_TASK PROMPT:_ Write out, word for word, only the data from its first line to the line containing "Go back via".

◆ ◆ ◆ ◆ ◆

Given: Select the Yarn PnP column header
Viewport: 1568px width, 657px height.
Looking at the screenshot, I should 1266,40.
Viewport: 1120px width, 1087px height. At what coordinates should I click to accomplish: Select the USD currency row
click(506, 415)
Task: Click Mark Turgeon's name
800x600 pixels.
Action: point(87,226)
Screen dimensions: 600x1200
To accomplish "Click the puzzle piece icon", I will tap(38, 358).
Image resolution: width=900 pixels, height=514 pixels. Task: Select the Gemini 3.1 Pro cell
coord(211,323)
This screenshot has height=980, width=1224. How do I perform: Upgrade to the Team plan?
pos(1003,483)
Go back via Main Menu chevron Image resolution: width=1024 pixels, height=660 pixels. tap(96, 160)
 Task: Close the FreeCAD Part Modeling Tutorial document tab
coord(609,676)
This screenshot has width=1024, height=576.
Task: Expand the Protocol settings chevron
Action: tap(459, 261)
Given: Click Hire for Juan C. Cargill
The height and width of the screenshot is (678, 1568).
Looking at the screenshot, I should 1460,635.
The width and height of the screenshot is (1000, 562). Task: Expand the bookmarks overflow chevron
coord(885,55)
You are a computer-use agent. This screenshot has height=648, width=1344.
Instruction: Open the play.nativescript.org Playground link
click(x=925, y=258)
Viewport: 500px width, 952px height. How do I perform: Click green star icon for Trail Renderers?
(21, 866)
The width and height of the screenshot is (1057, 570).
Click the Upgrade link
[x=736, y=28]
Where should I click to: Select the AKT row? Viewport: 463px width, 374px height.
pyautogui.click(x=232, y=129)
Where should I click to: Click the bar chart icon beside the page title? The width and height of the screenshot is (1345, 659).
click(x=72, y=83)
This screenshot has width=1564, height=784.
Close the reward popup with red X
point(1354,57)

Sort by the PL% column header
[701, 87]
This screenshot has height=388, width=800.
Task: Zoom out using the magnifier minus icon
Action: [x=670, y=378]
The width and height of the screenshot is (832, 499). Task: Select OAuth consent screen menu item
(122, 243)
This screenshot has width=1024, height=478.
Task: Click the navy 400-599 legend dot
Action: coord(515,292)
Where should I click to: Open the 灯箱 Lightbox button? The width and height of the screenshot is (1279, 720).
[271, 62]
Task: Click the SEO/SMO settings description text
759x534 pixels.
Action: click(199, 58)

◆ ◆ ◆ ◆ ◆

_RESPONSE TO THIS TASK:_
Given: Select the Yarn PnP column header
Viewport: 1568px width, 657px height.
Looking at the screenshot, I should 1266,40.
Viewport: 1120px width, 1087px height. At what coordinates should I click to accomplish: Select the USD currency row
click(506, 415)
Task: Click Mark Turgeon's name
800x600 pixels.
Action: point(87,226)
Screen dimensions: 600x1200
To accomplish "Click the puzzle piece icon", I will tap(38, 358).
Image resolution: width=900 pixels, height=514 pixels. Task: Select the Gemini 3.1 Pro cell
coord(211,323)
This screenshot has height=980, width=1224. How do I perform: Upgrade to the Team plan?
pos(1003,483)
Go back via Main Menu chevron Image resolution: width=1024 pixels, height=660 pixels. tap(96, 160)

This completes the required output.